Sam Harber, 25, and James Rourke, 26, died while snowboarding off-piste in April last year. Despite the efforts of a French mountain rescue team, involving a helicopter and dog teams, neither man was saved after they were swept away by a 500-metre wide torrent of ice, snow and rock on Grande Motte, in the resort of Tignes.
Rescuers found Mr Rourke's body a day after the accident. But Mr Harber's body was not found until two months later - on what would have been his 26th birthday. Their families have been asked to pay about £10,000 each to cover rescue costs after the men's insurance company CNA refused to pay out.
If the accident had happened in Britain the debt would have died with the victims.

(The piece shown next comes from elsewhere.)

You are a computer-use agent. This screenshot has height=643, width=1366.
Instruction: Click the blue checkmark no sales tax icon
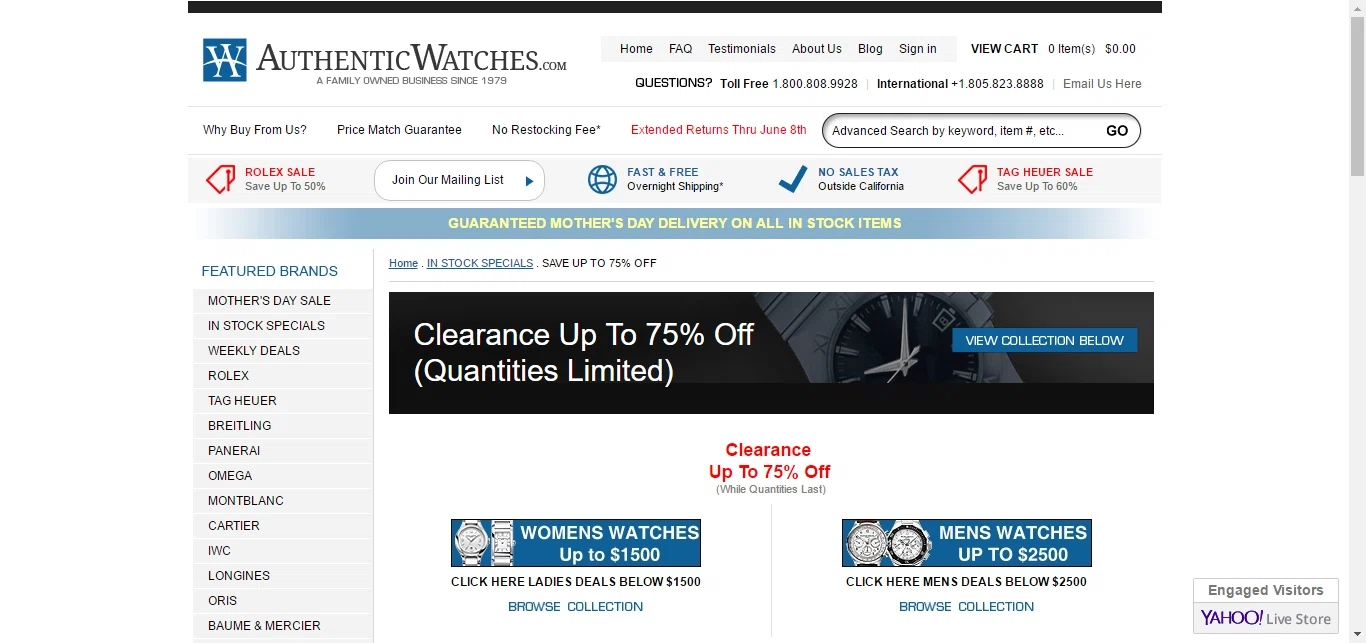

But under French law, surviving relatives are liable to pay for the rescue as neither man had enough money left in his estate to meet the bill.
Now the helicopter company involved in the failed rescue attempt has appointed a French debt collection firm to try and get its money back from the parents of the extreme sports fans, who were in France working as ski chalet managers for the holiday firm VIP Snowline at the ski resort of Val d'Isère.
The two friends were experienced snowboarders and had gone off piste during their time off, despite weather reports forecasting a Factor Three risk of an avalanche which means "considerable" on a scale of one to five.
A small-print clause in the men's insurance policiesstated they were not covered for "exposure to danger which is reasonably foreseeable" and as a result, CNA insurance refused to pay the rescue bill.
The families have now been sent bills demanding they each pay £9,000 for the helicopter and £1,200 for the dog teams.
"It's so difficult to move on when you still have this situation hanging over you," said Barry Harber, who said his son had no chance of survival after the avalanche broke just 100 metres above where he and his friend were snowboarding.
Mr Harber, 59, a marketing consultant from Lawshall, near Bury St Edmunds, Suffolk, said that although off-piste skiing was included in his son's insurance, CNA refused to pay for the rescue attempts because it was claimed the two men ignored danger signs. "We now have to fight to not pay this money and we are so angry it has come to this. The rescue teams did such a good job and deserve to get paid but there is this massive grey area when it comes to this kind of insurance. We have been through enough without having to pay this money out as well."
Mr Harber said he wanted to warn other people they may not be covered by their insurance on holiday. "There must be hundreds of kids going out there thinking they've got cover off piste," he said.
Mr Rourke's father, Peter Rourke, 52, of Littlehampton, West Sussex, cannot pay the bill because he is a full-time carer for his wheelchair-bound wife Anne, 50. The families of both men have pledged to fight on, despite failing in two attempts to take their case to the Financial Ombudsman Service.